> _Your assignment_: Your answer must be the exact lines from the one with "The image size is (1080, 832)." to the end of the data, both included, with no pictures.
### Provided records ###
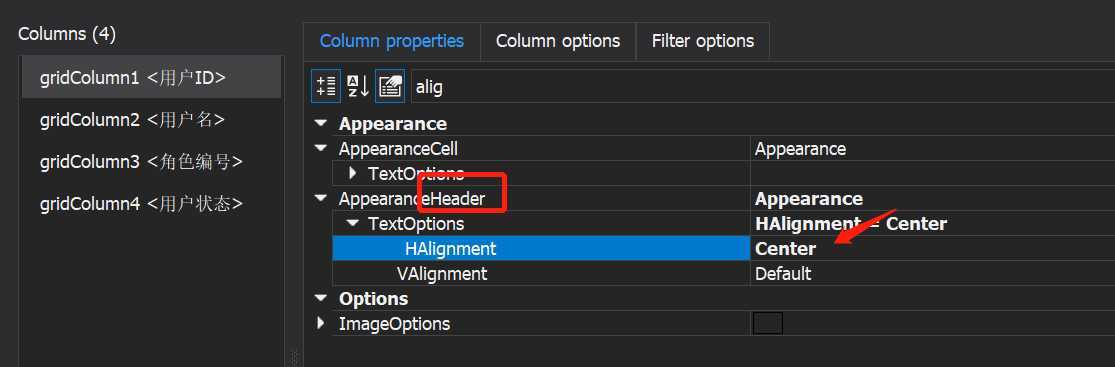Open the Column properties tab
The width and height of the screenshot is (1115, 367).
point(392,41)
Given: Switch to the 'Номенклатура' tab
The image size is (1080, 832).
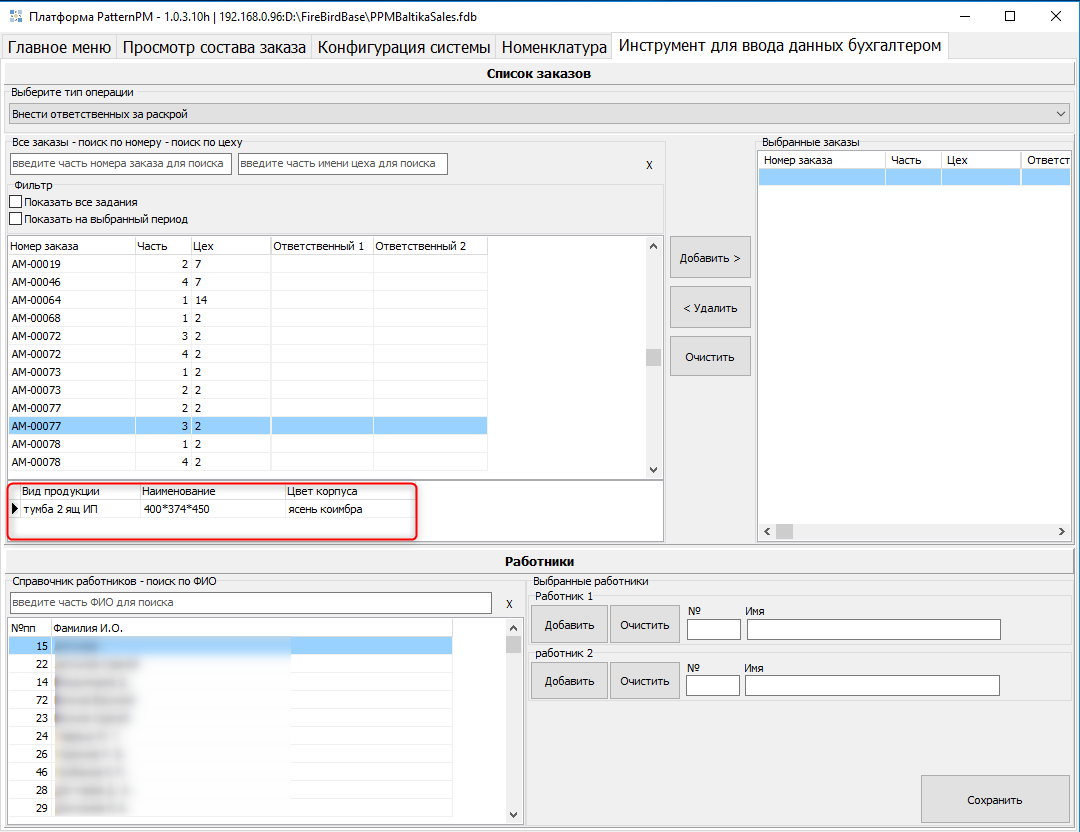Looking at the screenshot, I should coord(554,47).
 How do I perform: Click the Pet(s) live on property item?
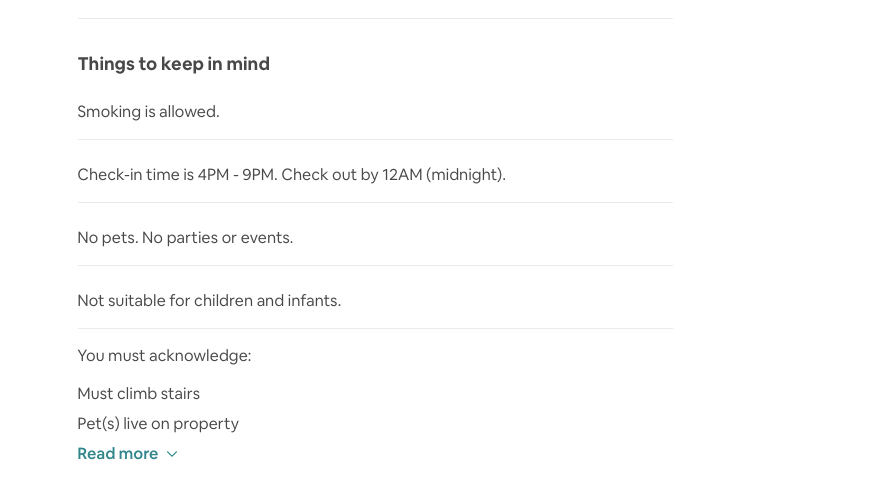tap(158, 424)
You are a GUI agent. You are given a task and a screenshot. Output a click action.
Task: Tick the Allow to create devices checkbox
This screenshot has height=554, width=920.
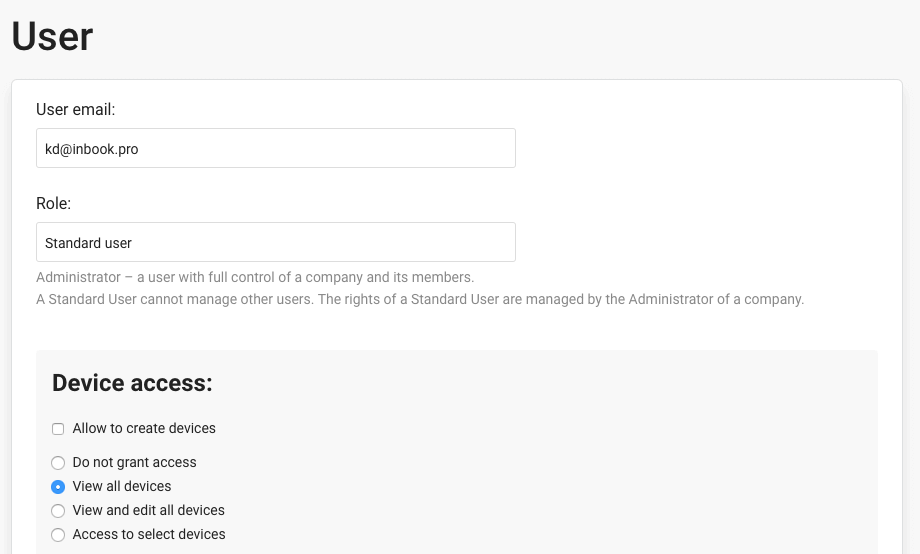58,429
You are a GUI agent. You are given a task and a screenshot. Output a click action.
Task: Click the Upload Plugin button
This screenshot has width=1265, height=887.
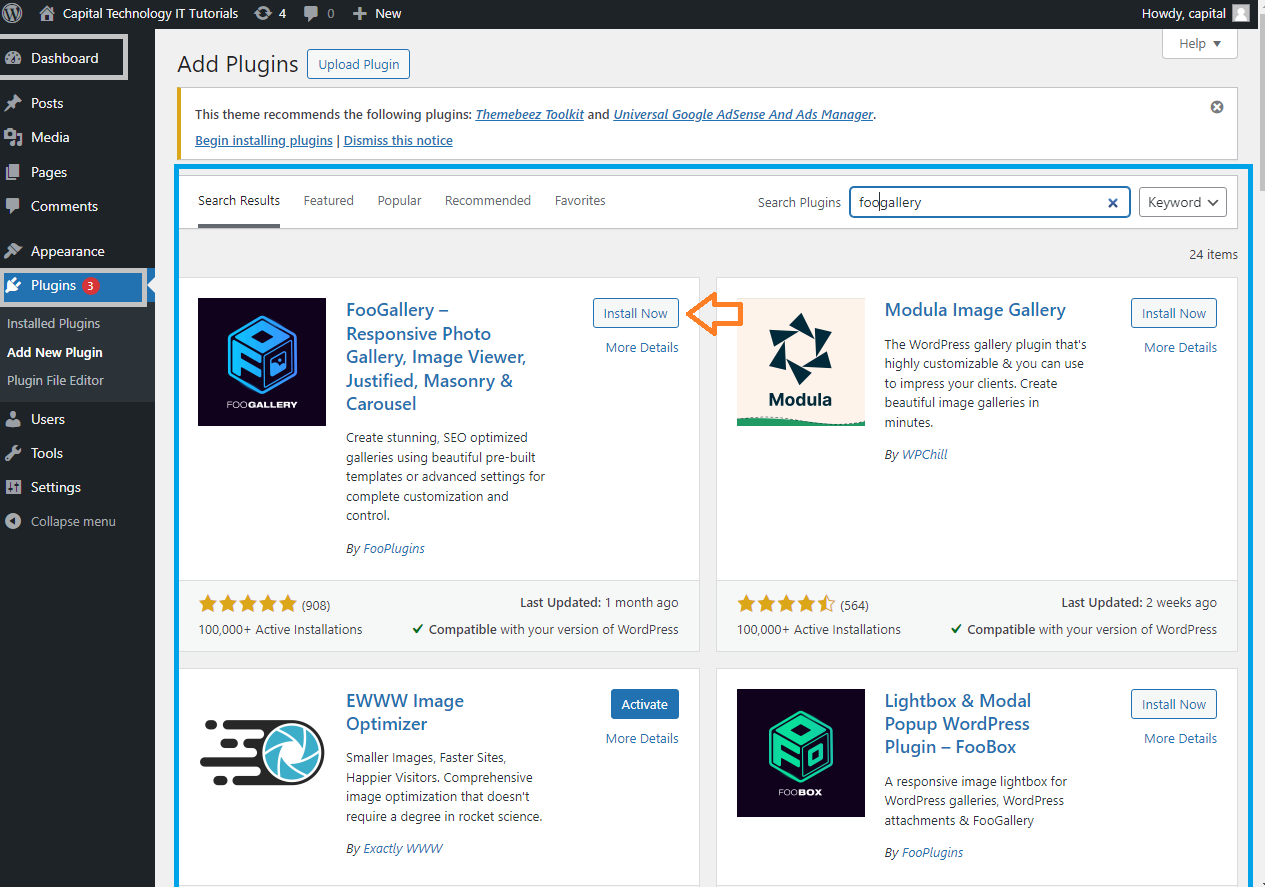pyautogui.click(x=358, y=65)
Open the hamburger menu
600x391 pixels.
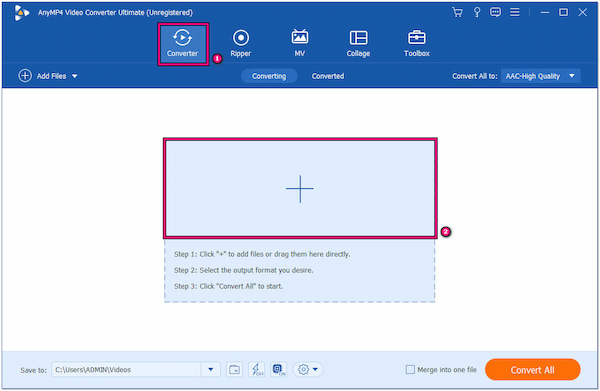tap(515, 12)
###
> _Solution for this task_:
The image size is (1080, 832).
Looking at the screenshot, I should coord(554,47).
 How do I perform: Click the Pet(s) live on property item?
tap(158, 424)
You are a GUI agent. You are given a task and a screenshot. Output a click action.
Task: Tick the Allow to create devices checkbox
This screenshot has height=554, width=920.
58,429
You are a GUI agent. You are given a task and a screenshot. Output a click action.
Task: Click the Upload Plugin button
This screenshot has width=1265, height=887.
pyautogui.click(x=358, y=65)
Open the hamburger menu
600x391 pixels.
tap(515, 12)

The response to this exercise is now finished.